Faculty of Arts
Helen Waldstein Wilkes wins the Edna Staebler Award for Creative Non-Fiction
Dr. Ute Lischke, English and Film Studies Department
The winner of the 2011 Edna Staebler Award for Creative Non-Fiction is Helen Waldstein Wilkes for her memoir Letters from the Lost. A Memoir of Discovery (Athabasca University Press, 2010).
In 1997, at age 60, Helen Waldstein Wilkes opens a small box that was left by her father in their southern Ontario homestead. The box holds “letters from the Lost” – letters from family members left behind in Nazi-occupied Czechoslovakia. Addressed to “Mr. Edmund Waldstein, RR3 Glanford Station near Hamilton Ontario Canada” the author subsequently follows the letters' trail back to Europe over the course of several years to discover that “the Lost” – homeland, past, and family – are part of her self. Letters from the Lost weaves letters, imaginary conversations, and the author's search for answers into a narrative of what it means to be a Jew, a survivor of the Holocaust, and a family member without a family. This testament ranges across continents and decades to affirm what one family lost to atrocity and what the survivor in Wilkes finds in her family, past and present. Letters from the Lost is a ‘memoir of discovery’ as its subtitle promises. But there also is a tremendous absence. It is also a memoir about the pain of knowing some stories can never be fully discovered. For those who perished in the camps, there are no graves to visit. This book is their memorial. The penultimate paragraph in the book says it best: “They live on in me, those family members whose lives were so prematurely interrupted. I have inherited something of their essence along with their stories. They flow through me and, to some degree, they shape me.”

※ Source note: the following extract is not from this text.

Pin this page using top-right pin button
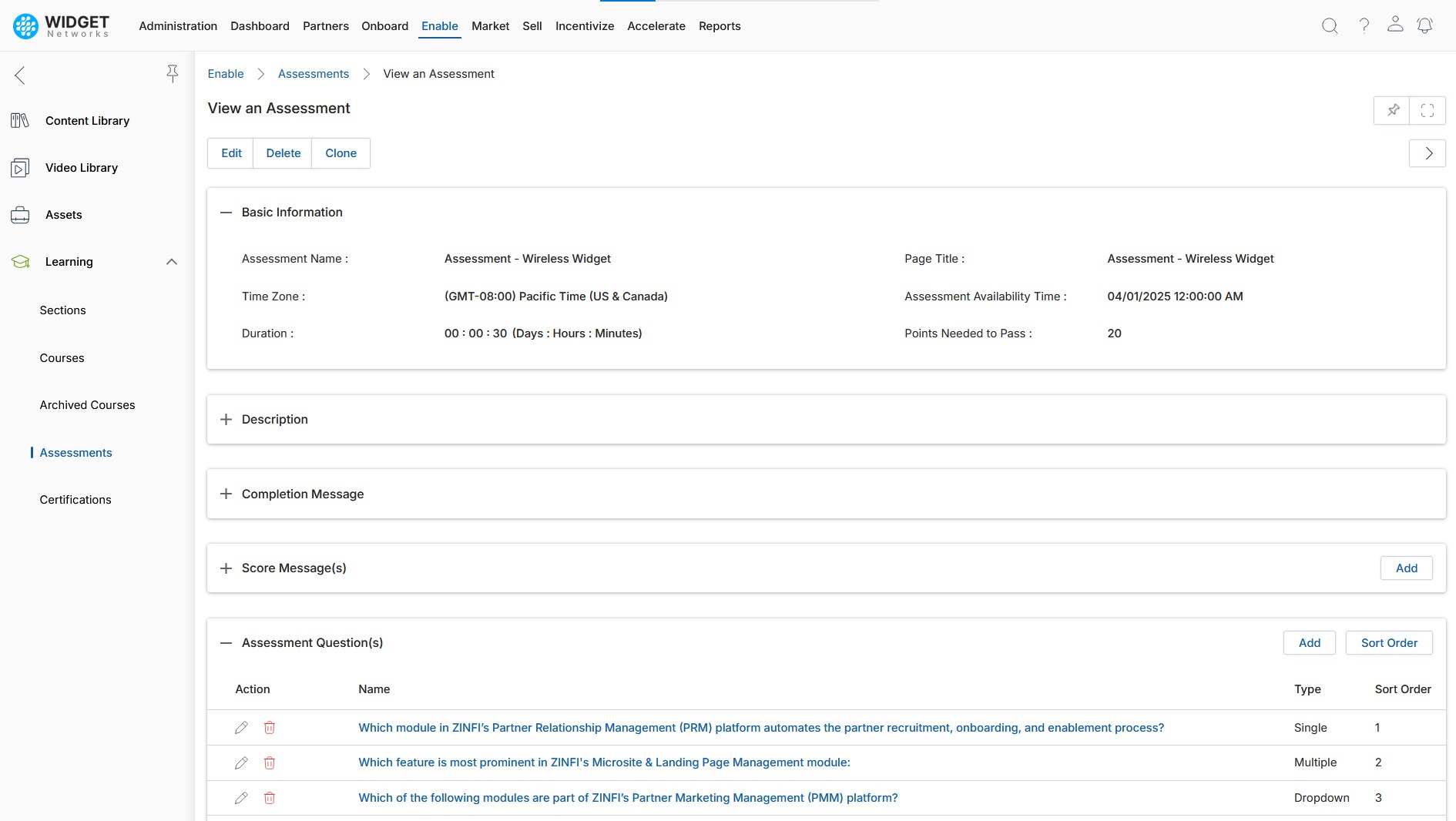 coord(1393,111)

Waldstein Wilkes, in her remarks after the presentation, emphasized that she has written this book with the hope that everyone will read it, but especially young people, students, in order for them to gain a better understanding of what happened not only in Europe but also in Canada, and also to think about what is happening around the world today. As she told me, “we tend to close our doors to other people—we have to remember the past to achieve a better future--we all need to have a sense of humanity.”

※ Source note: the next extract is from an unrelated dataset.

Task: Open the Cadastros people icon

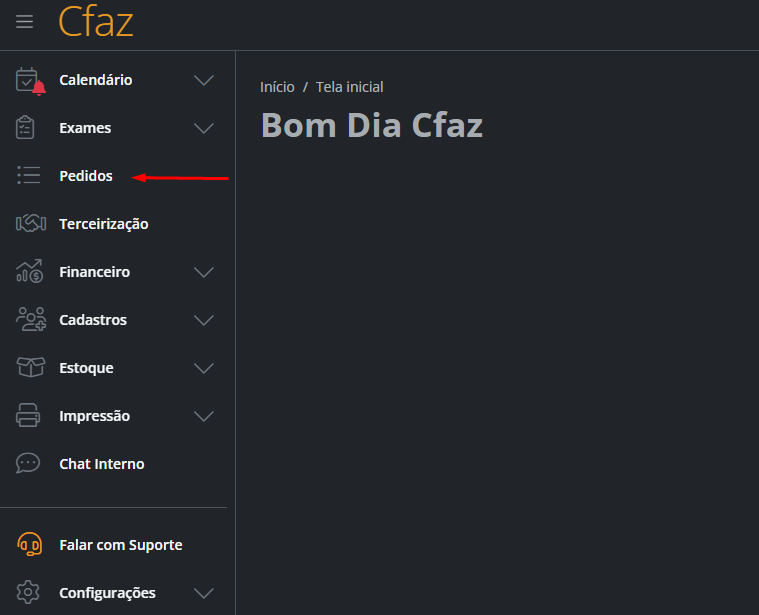Action: [x=31, y=319]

The Edna Staebler Award for Creative Non-Fiction was launched in 1991 and is administered by Wilfrid Laurier University, the only university in Canada to bestow a nationally recognized literary award. The $10,000 award encourages and recognizes Canadian writers of a first or second work of creative non-fiction that includes a Canadian locale and/or significance. Winning books are distinguished by first-hand research, well-crafted interpretive writing and a creative use of language or approach to the subject matter. Previous winners include authors Linden MacIntyre, Wayson Choy and Elizabeth Hay. 2011 was a special year for this award, celebrating its 20th anniversary, coinciding with Laurier’s centennial.

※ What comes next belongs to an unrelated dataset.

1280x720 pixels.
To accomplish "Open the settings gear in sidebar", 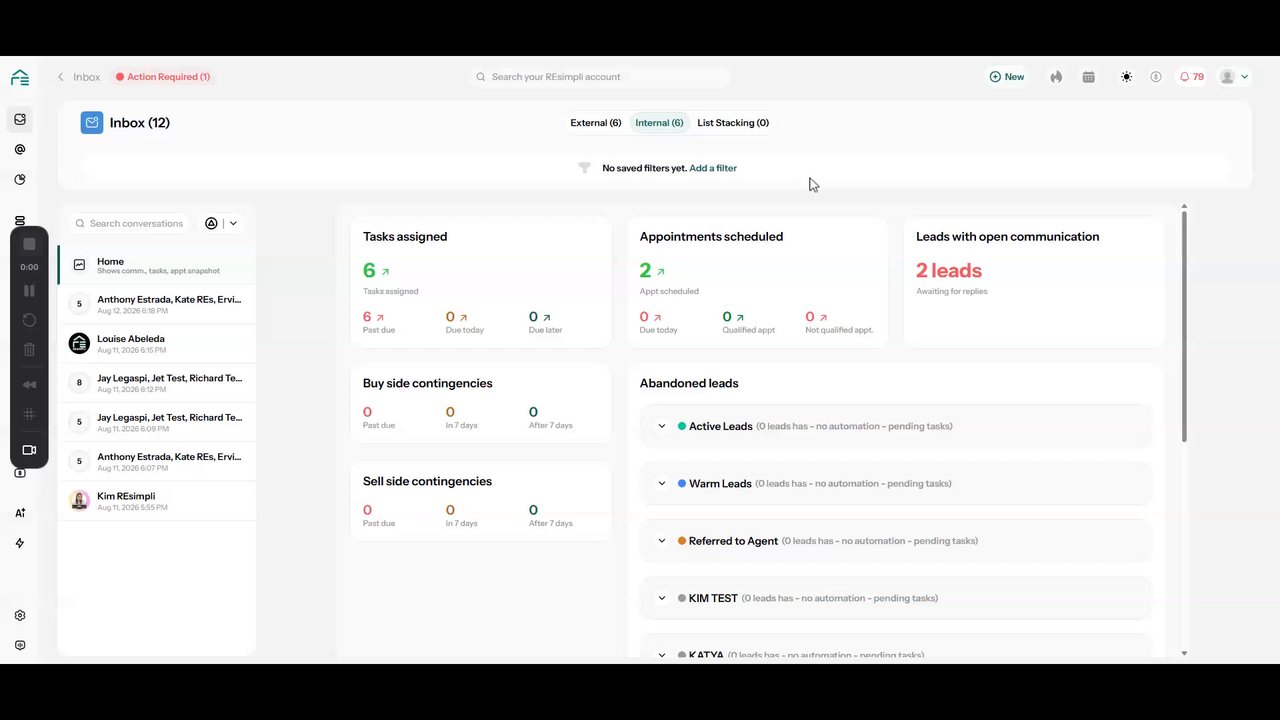I will point(20,616).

A special centennial ceremony for Waldstein Wilkes took place Oct. 4 at 7:30 p.m. in the Paul Martin Centre on the Waterloo campus, with author readings also on the Brantford campus. Along with remarks from the author, the evening included a video presentation by Lawrence McNaught on Edna Staebler, and a presentation of the award to Ms. Walstein Wilkes by the President of Laurier, Dr. Max Blouw and Dr. Mike Carroll, Dean of Arts. The evening concluded with a lively discussion from the audience and an author signing. Jury members included Dr. Tanis MacDonald, Dr. Ute Lischke, both from the Department of English and Film Studies, and Dr. Michael Imort, Geography and Environmental Studies.